Today is the last today for comments on Bill 150, Green Energy and Green Economy Act, 2009, which is currently being reviewed by the Standing Committee on General Government.

You can make a written submission by sending it to:

Trevor Day, Clerk
Committee on General Government,
Room 1405, Whitney Block,
Queen’s Park, Toronto, ON M7A 1A2
Trevor_day@ontla.ola.org
Fax 416-325-3505.

For what it’s worth, here are some comments I have about the proposed act:

There is potential benefit in diversifying Ontario’s energy supplies if the stated goal of reducing its overall carbon intensity is approached in an economic fashion. That does not mean we should always choose the least expensive energy source, as most of the potential low-carbon energy sources are more expensive than carbon-based sources. But it does mean that cost should be an important consideration in determining the supply mix.

The GEA as it stands portends significant increases in future energy costs for Ontario industries and consumers. While information is scarce, the increase in energy costs is likely to run into tens of billions of dollars.

As energy is a critical input into the Ontario economy, raising the price of energy in Ontario relative to other jurisdictions will put Ontario at a competitive disadvantage to other jurisdictions, while undermining the living standards of its citizens.

Many industries such as manufacturing, steel and pulp and paper have historically depended on competitive energy supplies for their success. These industries are already struggling with very difficult economic circumstances. Significant increases in energy costs will only make matters worse. It is pure folly to pretend that enough so-called green jobs will emerge to replace all the well-paying jobs that may be lost as a result of the GEA.

The lack of transparency in the GEA is very disturbing. Policies to address climate change should be funded through the tax base and not on the back of the rate payer, via arbitrary surcharges on our energy bills. The government is simply being dishonest if it raids the rate base in this way to fund programs such as the home energy savings program. In reality, the new charges that will be imposed on our electricity and gas bills as a result of the GEA are new taxes whether the government chooses to admit it or not.

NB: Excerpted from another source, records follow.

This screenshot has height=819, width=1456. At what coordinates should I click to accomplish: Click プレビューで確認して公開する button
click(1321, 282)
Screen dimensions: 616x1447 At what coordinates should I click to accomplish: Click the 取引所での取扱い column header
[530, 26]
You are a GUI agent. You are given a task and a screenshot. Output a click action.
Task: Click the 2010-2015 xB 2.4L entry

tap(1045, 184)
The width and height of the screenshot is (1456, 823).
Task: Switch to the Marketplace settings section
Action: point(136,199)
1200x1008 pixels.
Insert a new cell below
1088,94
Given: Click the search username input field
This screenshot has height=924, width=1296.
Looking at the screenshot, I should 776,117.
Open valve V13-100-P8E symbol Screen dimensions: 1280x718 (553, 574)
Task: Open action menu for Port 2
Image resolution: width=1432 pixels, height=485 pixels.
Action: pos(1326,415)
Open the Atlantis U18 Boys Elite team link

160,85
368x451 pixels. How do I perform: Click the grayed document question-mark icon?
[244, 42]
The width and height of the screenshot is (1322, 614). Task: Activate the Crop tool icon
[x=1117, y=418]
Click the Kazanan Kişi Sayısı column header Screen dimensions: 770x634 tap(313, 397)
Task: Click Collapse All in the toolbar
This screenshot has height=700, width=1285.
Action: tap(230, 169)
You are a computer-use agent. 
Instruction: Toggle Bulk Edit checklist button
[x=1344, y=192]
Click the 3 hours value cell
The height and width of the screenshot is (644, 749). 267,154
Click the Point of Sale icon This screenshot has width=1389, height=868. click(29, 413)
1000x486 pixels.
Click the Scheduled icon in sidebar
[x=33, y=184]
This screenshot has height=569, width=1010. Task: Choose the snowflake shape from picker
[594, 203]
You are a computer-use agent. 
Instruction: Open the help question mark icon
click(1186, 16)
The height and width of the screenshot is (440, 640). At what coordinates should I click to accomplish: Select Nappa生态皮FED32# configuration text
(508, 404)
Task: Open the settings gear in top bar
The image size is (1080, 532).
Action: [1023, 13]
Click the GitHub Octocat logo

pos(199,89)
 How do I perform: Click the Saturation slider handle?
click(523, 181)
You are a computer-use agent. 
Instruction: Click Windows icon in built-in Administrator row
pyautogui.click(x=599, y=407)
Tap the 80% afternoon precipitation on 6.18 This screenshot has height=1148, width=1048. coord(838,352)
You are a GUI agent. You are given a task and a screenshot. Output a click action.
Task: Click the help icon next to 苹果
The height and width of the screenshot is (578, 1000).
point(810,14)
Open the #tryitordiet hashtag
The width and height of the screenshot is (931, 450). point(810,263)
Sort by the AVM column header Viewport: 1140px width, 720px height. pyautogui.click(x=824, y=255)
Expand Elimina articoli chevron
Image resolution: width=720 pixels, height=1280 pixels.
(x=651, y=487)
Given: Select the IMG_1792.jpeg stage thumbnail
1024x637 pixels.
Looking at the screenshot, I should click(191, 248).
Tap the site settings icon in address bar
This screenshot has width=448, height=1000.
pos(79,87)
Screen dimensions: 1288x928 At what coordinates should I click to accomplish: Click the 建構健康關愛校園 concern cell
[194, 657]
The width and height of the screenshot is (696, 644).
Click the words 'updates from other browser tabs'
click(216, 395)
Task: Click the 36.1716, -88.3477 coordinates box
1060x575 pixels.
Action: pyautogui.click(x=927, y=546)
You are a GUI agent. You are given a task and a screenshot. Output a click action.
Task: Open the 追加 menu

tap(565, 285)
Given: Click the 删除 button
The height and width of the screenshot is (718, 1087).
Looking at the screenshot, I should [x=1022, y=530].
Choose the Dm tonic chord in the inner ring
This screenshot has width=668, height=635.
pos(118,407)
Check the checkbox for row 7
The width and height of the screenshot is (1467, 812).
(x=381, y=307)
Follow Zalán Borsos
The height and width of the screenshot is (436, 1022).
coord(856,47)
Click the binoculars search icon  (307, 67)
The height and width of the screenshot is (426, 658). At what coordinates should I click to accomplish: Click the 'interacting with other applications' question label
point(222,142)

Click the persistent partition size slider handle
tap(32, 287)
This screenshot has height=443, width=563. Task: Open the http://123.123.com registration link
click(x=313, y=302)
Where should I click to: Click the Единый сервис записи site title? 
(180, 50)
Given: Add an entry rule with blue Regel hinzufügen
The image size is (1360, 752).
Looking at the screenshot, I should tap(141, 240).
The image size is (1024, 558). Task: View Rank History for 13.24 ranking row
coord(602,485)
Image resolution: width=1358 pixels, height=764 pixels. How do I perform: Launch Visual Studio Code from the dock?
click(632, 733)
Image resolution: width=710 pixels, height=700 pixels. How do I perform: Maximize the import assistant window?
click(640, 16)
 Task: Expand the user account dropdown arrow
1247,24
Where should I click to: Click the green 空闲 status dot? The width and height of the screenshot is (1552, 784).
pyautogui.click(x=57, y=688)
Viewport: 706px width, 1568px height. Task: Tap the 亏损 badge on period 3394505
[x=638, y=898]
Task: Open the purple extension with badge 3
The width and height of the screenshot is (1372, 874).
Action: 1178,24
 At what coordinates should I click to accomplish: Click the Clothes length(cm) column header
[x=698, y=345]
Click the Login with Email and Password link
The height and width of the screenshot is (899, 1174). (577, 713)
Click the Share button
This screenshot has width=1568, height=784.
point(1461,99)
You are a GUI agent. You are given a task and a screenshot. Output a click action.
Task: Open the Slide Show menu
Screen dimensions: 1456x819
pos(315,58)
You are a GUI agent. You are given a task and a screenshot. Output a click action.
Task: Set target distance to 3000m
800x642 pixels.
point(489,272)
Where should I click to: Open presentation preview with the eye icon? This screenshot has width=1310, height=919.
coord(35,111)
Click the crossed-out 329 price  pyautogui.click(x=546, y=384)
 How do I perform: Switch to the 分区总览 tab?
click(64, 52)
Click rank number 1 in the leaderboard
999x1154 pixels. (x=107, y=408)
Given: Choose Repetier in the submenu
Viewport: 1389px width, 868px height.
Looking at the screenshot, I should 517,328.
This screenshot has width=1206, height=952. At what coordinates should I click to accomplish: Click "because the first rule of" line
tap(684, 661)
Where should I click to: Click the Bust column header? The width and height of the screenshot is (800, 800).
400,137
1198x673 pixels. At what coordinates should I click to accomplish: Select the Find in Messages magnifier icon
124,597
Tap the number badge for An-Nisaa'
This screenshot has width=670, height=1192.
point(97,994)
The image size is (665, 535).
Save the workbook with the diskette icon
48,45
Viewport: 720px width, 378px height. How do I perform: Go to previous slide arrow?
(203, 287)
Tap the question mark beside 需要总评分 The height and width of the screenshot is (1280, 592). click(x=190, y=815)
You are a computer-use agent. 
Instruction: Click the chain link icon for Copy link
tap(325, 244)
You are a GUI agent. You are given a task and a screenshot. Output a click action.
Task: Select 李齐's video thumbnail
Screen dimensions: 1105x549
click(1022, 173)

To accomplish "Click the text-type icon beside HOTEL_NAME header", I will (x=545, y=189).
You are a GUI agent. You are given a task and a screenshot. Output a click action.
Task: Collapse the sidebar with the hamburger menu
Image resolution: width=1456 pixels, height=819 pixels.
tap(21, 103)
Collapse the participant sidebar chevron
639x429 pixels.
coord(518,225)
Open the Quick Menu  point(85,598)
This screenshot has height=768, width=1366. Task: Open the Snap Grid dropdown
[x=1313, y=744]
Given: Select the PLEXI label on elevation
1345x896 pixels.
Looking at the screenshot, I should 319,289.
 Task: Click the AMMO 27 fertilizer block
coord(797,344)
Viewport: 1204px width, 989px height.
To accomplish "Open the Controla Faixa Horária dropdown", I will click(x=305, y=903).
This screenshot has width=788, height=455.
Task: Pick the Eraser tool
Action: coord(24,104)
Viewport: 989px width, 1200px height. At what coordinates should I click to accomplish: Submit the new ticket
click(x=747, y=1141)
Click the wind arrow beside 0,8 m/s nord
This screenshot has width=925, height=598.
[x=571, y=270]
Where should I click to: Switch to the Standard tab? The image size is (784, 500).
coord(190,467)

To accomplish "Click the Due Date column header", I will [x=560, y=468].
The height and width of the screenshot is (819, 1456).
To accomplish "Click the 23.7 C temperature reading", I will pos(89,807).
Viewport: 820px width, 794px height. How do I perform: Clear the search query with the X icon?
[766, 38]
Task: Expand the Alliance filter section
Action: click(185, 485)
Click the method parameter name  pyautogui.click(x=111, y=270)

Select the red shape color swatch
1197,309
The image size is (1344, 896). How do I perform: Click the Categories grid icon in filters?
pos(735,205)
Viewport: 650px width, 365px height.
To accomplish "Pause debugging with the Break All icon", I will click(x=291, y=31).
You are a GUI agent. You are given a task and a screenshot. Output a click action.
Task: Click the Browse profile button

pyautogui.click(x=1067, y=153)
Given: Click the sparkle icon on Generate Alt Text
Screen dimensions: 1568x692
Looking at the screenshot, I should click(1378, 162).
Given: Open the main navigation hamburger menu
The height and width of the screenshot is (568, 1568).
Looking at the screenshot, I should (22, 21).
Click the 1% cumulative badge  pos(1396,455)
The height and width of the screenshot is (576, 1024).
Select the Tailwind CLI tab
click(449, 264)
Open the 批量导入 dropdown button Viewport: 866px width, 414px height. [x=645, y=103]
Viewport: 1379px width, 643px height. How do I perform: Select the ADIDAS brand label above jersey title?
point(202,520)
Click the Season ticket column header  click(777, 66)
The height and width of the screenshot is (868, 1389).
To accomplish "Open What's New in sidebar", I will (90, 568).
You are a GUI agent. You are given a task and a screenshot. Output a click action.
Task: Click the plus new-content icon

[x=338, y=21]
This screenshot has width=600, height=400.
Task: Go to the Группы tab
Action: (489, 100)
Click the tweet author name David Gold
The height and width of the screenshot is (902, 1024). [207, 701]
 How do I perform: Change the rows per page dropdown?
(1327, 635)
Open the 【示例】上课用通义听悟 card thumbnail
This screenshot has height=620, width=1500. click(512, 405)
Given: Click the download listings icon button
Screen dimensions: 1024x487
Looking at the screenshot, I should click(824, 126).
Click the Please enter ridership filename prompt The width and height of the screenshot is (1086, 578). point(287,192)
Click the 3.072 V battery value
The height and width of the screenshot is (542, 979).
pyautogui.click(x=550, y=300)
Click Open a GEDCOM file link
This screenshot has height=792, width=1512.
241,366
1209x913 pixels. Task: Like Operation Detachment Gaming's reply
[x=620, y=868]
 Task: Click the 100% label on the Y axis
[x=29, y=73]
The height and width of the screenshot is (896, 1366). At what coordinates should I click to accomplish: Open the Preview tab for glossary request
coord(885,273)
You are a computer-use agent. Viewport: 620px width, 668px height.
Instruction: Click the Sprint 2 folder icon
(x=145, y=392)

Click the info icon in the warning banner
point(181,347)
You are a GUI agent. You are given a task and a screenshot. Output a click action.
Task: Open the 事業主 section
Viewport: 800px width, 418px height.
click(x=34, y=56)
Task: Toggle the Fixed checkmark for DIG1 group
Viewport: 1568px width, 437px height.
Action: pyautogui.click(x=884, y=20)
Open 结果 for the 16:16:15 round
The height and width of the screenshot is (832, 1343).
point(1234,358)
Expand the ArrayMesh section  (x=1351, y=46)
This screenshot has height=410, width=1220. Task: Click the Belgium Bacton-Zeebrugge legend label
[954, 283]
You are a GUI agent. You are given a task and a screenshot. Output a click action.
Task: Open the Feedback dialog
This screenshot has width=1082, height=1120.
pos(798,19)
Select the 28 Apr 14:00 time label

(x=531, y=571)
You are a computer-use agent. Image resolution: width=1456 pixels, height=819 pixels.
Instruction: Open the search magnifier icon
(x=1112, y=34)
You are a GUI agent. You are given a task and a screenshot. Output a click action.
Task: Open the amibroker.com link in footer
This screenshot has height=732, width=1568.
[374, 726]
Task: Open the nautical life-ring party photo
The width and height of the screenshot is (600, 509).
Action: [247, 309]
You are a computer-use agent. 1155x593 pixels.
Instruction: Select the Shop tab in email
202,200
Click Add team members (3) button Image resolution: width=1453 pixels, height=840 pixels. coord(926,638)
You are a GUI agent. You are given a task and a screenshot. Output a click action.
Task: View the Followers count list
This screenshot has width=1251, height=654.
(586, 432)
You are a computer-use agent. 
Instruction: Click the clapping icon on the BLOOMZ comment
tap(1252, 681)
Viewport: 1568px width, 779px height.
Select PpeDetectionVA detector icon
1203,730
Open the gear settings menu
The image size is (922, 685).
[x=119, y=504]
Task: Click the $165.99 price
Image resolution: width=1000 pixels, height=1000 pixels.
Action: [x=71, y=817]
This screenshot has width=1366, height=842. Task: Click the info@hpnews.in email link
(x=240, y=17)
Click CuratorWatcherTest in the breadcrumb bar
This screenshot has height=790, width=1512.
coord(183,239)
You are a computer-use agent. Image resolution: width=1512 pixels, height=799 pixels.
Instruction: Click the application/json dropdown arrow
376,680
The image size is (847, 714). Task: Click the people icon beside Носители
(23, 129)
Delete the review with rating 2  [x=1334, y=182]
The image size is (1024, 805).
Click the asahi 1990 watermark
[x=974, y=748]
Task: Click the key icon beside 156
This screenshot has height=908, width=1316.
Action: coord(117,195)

The GEA unfortunately adopts a dictatorial approach to achieve its objectives rather than relying on less coercive measures to elicit voluntary compliance. In general positive measures and incentives are to be preferred. Imposing mandatory home energy audits and limiting community input to proposed projects is fundamentally anti-democratic and signifies a profound mistrust of the choices of Ontarians.

The feed-in tariff approach is an effective and fair way to bring forth new supplies of renewable energy as it provides a predictable regime for investors to undertake significant investments in renewable energy projects. By reducing risk, that supply should be forthcoming at lower tariffs than otherwise.

Nonetheless, the feed-in tariffs proposed by the Ontario Power Authority appear very generous. Notwithstanding the present turmoil in capital markets, I suspect that significantly more supply will be forthcoming than is likely to be projected in the upcoming revision of the IPSP. In my view, it would make more sense if the tariffs were initially set low and ratcheted upward if necessary, depending on the supply response. That way, the interests of energy consumers would be better protected.

In particular, the very high rates proposed for solar PV of 53.9 – 80.2 cents/kWh (i.e., 9.5 to 14.1 times current average rates) are simply uneconomical. The technology as it stands now is not ready for prime time. Moreover, by setting the tariff so high, it will discourage innovation and the development of new, more efficient technologies. If such high rates are deemed necessary to bring forth solar PV supply, then perhaps we should wait until the technology is more competitive with other renewable energy technologies.